Date of Award


Document Type

Open Access Dissertation

Degree Name

Doctor of Philosophy (PhD)



First Advisor

Robin S. Codding

Second Advisor

Adam B. Feinberg

Third Advisor

Virgina S. Harvey


The internship is a critical part of graduate training and often the only opportunity to receive on-site clinical supervision during school psychology practice. Nonetheless, the process of pairing interns with field supervisors is not standardized and sometimes relies on factors such as logistics and supervisor credentials rather than a consideration of interpersonal variables that could optimize the internship experience. Related fields have found mixed evidence for a relationship between personality similarity within a supervisory dyad and outcomes such as a strong supervisory relationship, satisfaction with supervision, and supervisee effectiveness. This study examined the influence of personality similarity on ratings of supervisory working alliance, supervision satisfaction, and intern work readiness. This study also evaluated the predictive power of personality, supervisory working alliance, and systemic factors on intern work readiness and supervision satisfaction. Lastly, this study assessed the development of the supervisory working alliance and intern work readiness over time.

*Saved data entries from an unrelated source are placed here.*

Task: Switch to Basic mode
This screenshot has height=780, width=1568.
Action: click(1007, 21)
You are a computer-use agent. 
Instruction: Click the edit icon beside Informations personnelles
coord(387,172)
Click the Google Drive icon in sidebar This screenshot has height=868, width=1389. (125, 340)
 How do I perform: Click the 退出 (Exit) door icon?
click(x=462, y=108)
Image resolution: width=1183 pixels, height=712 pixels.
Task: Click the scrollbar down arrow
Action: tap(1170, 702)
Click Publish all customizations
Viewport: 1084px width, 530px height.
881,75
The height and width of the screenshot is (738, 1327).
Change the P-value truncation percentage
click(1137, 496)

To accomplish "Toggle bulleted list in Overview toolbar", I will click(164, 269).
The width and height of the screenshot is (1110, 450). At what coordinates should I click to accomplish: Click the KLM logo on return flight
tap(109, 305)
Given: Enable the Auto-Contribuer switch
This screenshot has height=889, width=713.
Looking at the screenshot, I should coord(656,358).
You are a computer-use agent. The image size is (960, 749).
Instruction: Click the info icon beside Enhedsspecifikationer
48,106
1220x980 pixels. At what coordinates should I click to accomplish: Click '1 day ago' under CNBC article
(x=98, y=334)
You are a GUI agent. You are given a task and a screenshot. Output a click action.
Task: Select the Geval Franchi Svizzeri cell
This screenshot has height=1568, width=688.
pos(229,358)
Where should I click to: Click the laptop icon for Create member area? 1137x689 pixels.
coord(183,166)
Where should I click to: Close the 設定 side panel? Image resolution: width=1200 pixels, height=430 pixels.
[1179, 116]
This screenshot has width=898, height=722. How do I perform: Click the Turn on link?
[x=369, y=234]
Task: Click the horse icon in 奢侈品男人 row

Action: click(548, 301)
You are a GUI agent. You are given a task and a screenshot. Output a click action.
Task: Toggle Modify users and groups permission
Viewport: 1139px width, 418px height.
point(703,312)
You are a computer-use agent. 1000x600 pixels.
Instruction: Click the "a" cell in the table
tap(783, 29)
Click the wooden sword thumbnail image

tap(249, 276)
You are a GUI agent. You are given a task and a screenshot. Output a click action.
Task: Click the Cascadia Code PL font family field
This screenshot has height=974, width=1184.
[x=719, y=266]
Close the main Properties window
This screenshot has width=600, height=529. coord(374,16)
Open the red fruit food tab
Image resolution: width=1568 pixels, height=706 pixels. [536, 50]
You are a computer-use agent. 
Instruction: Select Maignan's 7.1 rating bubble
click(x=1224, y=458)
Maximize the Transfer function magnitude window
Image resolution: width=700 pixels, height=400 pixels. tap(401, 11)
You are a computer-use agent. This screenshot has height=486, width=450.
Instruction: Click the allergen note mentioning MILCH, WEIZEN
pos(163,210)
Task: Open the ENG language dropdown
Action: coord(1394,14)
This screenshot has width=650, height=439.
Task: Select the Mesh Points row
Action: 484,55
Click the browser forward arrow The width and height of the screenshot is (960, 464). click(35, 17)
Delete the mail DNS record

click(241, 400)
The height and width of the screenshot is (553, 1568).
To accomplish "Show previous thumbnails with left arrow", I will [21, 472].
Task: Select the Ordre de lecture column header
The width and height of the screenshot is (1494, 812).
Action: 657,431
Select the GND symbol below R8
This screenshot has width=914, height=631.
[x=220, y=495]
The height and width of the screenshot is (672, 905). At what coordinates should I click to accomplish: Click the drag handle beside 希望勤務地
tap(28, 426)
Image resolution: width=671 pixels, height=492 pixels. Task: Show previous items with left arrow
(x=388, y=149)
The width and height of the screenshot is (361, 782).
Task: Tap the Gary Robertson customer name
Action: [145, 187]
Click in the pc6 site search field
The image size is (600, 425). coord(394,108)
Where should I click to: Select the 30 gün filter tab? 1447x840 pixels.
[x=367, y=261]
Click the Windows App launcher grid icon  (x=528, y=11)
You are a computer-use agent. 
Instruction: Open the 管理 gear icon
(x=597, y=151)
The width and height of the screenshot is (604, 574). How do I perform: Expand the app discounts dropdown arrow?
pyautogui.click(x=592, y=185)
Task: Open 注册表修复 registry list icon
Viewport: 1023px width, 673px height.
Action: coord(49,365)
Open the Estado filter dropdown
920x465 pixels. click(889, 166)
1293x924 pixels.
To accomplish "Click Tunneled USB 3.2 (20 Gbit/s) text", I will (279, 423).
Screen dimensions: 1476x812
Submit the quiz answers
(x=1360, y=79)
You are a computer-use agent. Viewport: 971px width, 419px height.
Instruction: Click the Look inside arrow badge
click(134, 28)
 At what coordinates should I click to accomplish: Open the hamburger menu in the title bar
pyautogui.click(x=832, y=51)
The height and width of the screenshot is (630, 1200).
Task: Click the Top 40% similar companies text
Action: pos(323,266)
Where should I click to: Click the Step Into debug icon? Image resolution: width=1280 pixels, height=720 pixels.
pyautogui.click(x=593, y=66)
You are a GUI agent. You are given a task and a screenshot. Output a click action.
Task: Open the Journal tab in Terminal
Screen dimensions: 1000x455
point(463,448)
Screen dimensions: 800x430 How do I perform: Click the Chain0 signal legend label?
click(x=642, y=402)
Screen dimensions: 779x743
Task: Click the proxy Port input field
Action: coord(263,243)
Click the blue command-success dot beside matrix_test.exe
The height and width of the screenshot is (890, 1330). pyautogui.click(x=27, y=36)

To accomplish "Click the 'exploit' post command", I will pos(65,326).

Twenty-six dyads were recruited for participation in this study, including 24 practicing school psychologists serving as field supervisors and 26 school psychology interns. Data collection occurred at the midpoint and end of the internship year. Participants completed a demographic questionnaire, personality inventory, and measures of supervisory working alliance, supervision satisfaction, supervisee work readiness, and systemic factors.

Results indicated that personality similarity among supervisors and interns is not related to supervisory working alliance, supervision satisfaction, or supervisee work readiness. However, supervisor ratings of supervisory working alliance were predictive of intern work readiness, and intern ratings of supervisory working alliance were predictive of supervision satisfaction. Systemic factors were not predictive of intern work readiness or supervision satisfaction. For supervisors, the supervisory working alliance significantly decreased over time, while intern ratings remained consistent from midyear to the end of the year. Intern development from midyear to the end of year could not be determined due to low scale reliability. Future studies should further examine factors that contribute to the supervisory working alliance and validate measures specific to the school context. More research is needed to establish the conditions and interpersonal characteristics that enable an optimal internship experience for both supervisors and supervisees in school psychology.